Cirage social-libéral (Crédits : René Le Honzec/Contrepoints.org, licence Creative Commons)Le premier secrétaire du Parti socialiste a ceci en commun avec le Secrétaire général de l’ONU qu’il dirige une assemblée d’individualités animées par leur seul intérêt et qui ont la particularité de ne pas se faire confiance, ni de s’aimer beaucoup. L’un comme l’autre passent leur temps et épuisent leur énergie à définir des compromis timides, des synthèses fades que personne ne respecte sincèrement, mais qui permettent de faire taire les armes quelques jours, voire quelques semaines.

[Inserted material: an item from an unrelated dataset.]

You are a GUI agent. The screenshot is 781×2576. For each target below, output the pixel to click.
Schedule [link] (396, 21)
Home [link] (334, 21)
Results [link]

François Hollande excellait dans cette fonction. Jean-Christophe Cambadélis s’y essaie maintenant. Et il se retrouve au milieu de ce qui ressemble à un conflit virulent, fait d’assauts continus et de tirs tous azimuts. Soucieux de calmer les esprits, il déclarait récemment dans la presse, que le « social-libéralisme ne fait pas partie (du) vocabulaire » du PS. En 2012, déjà, Michel Sapin voulait qu’on le qualifie de « social-démocrate » et non de « social-libéral ». Début 2014, le Président de la République lui-même avait expliqué qu’il n’est « pas gagné par le libéralisme », ajoutant qu’avec sa politique « c’est tout le contraire puisque c’est l’État qui prend l’initiative ».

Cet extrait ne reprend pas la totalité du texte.